With all of my continual learning, research, experiences, and passions I found myself earlier this year (January 2019) wondering where my magic had gone. My life took a sharp change in direction last fall, one of facing a decision to either continue on with the direction my life was going or make a drastic change in my career. It was not until January that someone close to me, who works in the field as a Data Scientist/Engineer, opened my eyes to a pathway I had thought closed to me – programming.
How does one go from having worked as a legal assistant and freelance technical/general writer with a varied background in design and management even begin to transition into programming? Would I have to go back to college? With so many questions, the only answer I knew was that no matter how I approached learning languages, frameworks, and anything else that would even prepare me to be hirable would take hard work and dedication of time.
As the months have passed, my self-learning curriculum has included material from Pluralsight, Udacity, EdX, Youtube, and more recently taking several offered classes through OK Coders Bootcamp.

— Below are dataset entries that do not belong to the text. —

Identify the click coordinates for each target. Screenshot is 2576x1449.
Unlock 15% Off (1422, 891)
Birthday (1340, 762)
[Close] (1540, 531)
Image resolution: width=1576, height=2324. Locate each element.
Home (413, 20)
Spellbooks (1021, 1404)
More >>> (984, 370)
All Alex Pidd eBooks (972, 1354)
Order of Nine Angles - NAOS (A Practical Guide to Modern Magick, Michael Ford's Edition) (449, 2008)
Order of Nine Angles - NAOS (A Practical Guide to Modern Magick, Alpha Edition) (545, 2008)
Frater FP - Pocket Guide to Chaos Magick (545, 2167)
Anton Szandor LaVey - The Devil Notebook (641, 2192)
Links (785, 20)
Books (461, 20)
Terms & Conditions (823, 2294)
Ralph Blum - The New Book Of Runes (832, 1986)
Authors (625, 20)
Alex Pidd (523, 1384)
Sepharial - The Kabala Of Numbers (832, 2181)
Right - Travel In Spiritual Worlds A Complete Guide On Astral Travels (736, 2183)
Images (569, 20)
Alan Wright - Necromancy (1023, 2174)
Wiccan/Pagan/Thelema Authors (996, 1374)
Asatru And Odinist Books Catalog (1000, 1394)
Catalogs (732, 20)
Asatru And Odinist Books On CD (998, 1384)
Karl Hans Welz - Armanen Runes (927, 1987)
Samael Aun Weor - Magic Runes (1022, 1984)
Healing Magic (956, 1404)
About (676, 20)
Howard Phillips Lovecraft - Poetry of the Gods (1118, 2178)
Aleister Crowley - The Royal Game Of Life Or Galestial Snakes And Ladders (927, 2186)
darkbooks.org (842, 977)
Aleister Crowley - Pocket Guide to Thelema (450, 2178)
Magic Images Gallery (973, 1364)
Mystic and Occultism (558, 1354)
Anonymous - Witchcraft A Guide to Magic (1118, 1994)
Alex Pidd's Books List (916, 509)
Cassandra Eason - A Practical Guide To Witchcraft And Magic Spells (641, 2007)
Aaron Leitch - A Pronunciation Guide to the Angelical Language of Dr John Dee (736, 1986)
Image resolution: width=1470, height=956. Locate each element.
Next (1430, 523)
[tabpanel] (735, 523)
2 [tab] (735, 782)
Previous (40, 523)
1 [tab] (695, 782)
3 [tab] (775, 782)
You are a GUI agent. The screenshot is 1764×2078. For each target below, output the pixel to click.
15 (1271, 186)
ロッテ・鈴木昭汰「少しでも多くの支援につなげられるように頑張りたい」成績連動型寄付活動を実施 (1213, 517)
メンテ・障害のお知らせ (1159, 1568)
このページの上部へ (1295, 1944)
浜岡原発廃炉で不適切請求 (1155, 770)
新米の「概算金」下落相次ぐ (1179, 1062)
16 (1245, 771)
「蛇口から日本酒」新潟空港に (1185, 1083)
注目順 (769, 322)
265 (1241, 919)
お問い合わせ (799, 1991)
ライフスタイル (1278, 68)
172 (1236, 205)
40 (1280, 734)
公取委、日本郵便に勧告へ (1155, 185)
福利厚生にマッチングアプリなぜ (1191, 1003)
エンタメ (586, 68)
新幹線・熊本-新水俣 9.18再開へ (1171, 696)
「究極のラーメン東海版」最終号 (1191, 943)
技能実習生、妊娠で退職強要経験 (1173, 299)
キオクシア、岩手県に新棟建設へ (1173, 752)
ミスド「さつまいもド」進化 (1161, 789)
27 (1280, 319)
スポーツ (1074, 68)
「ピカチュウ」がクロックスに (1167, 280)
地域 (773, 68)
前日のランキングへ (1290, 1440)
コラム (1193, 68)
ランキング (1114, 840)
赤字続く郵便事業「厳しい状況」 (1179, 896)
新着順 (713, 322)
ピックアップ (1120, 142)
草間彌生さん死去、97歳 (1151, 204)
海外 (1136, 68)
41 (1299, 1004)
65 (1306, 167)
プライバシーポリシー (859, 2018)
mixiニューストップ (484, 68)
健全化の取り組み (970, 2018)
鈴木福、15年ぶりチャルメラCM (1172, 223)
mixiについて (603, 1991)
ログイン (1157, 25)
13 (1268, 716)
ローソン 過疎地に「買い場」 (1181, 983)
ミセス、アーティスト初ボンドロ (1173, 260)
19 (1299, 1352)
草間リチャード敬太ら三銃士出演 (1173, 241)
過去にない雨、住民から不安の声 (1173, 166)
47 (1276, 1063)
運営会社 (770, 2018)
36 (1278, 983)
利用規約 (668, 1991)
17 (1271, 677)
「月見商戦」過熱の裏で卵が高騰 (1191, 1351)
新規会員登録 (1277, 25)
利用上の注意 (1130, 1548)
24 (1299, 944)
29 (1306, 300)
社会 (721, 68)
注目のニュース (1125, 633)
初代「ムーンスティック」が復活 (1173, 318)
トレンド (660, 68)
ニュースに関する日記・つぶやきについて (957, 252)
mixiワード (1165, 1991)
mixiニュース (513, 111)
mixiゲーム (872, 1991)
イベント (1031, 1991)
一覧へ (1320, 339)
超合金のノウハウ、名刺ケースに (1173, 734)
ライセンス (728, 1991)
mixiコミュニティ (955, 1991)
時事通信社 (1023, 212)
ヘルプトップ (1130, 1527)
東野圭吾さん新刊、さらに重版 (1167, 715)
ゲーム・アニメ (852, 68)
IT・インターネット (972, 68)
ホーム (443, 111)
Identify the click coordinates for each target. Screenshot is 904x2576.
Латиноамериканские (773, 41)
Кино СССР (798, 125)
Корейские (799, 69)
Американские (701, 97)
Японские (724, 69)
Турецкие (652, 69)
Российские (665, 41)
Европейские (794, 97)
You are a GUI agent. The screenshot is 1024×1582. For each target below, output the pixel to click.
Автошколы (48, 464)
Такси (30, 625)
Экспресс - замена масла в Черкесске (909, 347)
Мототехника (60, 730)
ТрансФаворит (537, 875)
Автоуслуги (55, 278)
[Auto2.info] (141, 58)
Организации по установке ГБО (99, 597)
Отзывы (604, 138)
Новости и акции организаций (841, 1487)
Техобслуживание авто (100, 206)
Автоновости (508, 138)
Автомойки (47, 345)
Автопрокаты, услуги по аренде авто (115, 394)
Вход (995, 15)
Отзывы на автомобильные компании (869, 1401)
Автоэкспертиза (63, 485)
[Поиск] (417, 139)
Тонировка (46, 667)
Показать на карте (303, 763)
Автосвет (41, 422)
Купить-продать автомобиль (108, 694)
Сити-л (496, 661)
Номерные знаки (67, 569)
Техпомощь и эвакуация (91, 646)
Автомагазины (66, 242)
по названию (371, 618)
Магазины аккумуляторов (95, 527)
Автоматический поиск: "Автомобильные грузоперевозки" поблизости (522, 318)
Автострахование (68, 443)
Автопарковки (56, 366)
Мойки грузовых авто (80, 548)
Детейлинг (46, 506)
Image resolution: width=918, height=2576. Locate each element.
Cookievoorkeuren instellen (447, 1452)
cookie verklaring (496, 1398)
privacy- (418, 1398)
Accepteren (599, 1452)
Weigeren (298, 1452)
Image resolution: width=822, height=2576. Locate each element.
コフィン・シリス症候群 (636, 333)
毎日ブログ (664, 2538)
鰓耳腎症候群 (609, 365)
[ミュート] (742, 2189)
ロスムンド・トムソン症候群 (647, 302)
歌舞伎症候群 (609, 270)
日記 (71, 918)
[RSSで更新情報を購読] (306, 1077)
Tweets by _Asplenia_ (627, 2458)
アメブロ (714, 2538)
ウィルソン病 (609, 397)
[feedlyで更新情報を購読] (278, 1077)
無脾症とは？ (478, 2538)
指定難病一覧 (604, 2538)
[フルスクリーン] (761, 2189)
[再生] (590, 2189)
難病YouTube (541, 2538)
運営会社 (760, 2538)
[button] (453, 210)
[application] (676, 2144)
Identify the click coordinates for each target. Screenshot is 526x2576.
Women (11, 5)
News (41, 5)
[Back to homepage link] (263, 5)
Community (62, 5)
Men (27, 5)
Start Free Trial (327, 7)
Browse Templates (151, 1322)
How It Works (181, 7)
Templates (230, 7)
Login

From the moment everything was set up and my MacBook was primed – I dedicated anywhere from 4 to some days almost 10 hours to learning how to code. The sacrifice of making such a drastic career pivot meant taking a step back from areas of my life I had previously dedicated time. My friends were very understanding of this new focus. The support was readily given, it fueled me in ways that I find myself unsure how to even begin to repay them for.
This change and pivot not only affects myself but my two boys. I not only work to provide them a life where they can freely explore their own avenues of interest but serve as an example to them that one can learn anything they set their mind to – I have seen how intrigued they both are in my studies.
My oldest son, age 9, looks up to my dear friend (before mentioned Data Scientist/Engineer who has and remains one of my biggest supporters) as a strong male role model in the field – he recently described my friend as a “coding scientist who does programming and has talked to Ted.” I love the viewpoint that children have upon the world. His admiration for my friend combined with seeing me commit myself to learning and the related projects has sparked his interest in programming. He is a lover of math and science but now he, too, finds himself answering the siren’s call of programming at a very early age. My youngest, age 7, is equally intrigued by programming he is finding his passion through his love of arts, music, and math. I can only hope that as my children explore the world around them through what drives them that they will also be open to continual learning. Nothing thrills me more than the knowledge that my boys are as excited about learning as I am. We can go far in the world if we embrace a culture of continual learning.
As I observe my children to see what inspires or excites them, I consider my own interests both past and present. I have always gravitated towards technology beyond buying new gadgets. The history of our technological advance has always greatly fascinated me. While I am a published Occult and Paranormal Historian, my love of history has greatly intertwined with my fascination with technology and artificial intelligence. My slight obsession with A.I. reached the extent of writing a paper for a Professor years ago titled “I For One Welcome Our Robotic Overlords” which garnered mild amusement and a full passing grade. The paper discussed the past and future expansion of artificial intelligence in our society from military to civilian applications. I do have some interest in pursuing studies related to A.I. technology, but for now, programming, in general, fills my need to expose myself to an endless well of research and learning.
I am the type of person who commits themselves whole-heartedly into their passions and work. I embrace what inspires me. I dedicate myself to what I commit to. Programming became my new unwavering life obsession to the degree that if anyone gives me a moment of their time I will sing the praise of learning something new – most importantly learning to code. The possibilities of our industry to bring in people who can find their passion and career is amazing. The communities, the boot camps, and the schools opening to those who seek to change their career path are inspiring.
As of today, I continue this journey. I have not stopped absorbing all that I can to learn all that I can. My current focus is learning React, Node.js, MySQL, and several other areas that not only pique my interest but enhance my abilities as a developer. In the future, I want to take on the role of mentor and teacher to those seeking to find their own magic through programming. One might say I have a lifelong passion for sharing not only odd history with anyone who will listen or read my book (my next book coming out next year) but now that includes programming and all that it can offer to those willing to put in the time to learn. It is not an easy path, finding one’s magic never is, but if you are willing to take the time to learn and study it can be rewarding in its own right.